Collected data entries:
□ □ □ □ □ □ □

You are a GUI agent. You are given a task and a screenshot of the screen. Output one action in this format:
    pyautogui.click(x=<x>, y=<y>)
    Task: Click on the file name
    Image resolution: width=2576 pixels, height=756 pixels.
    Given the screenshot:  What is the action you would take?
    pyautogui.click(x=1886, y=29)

□ □ □ □ □ □ □

* WRITTEN PROBLEM *
Output every line of the items above without any changes.

* REPLY *
You are a GUI agent. You are given a task and a screenshot of the screen. Output one action in this format:
    pyautogui.click(x=<x>, y=<y>)
    Task: Click on the file name
    Image resolution: width=2576 pixels, height=756 pixels.
    Given the screenshot:  What is the action you would take?
    pyautogui.click(x=1886, y=29)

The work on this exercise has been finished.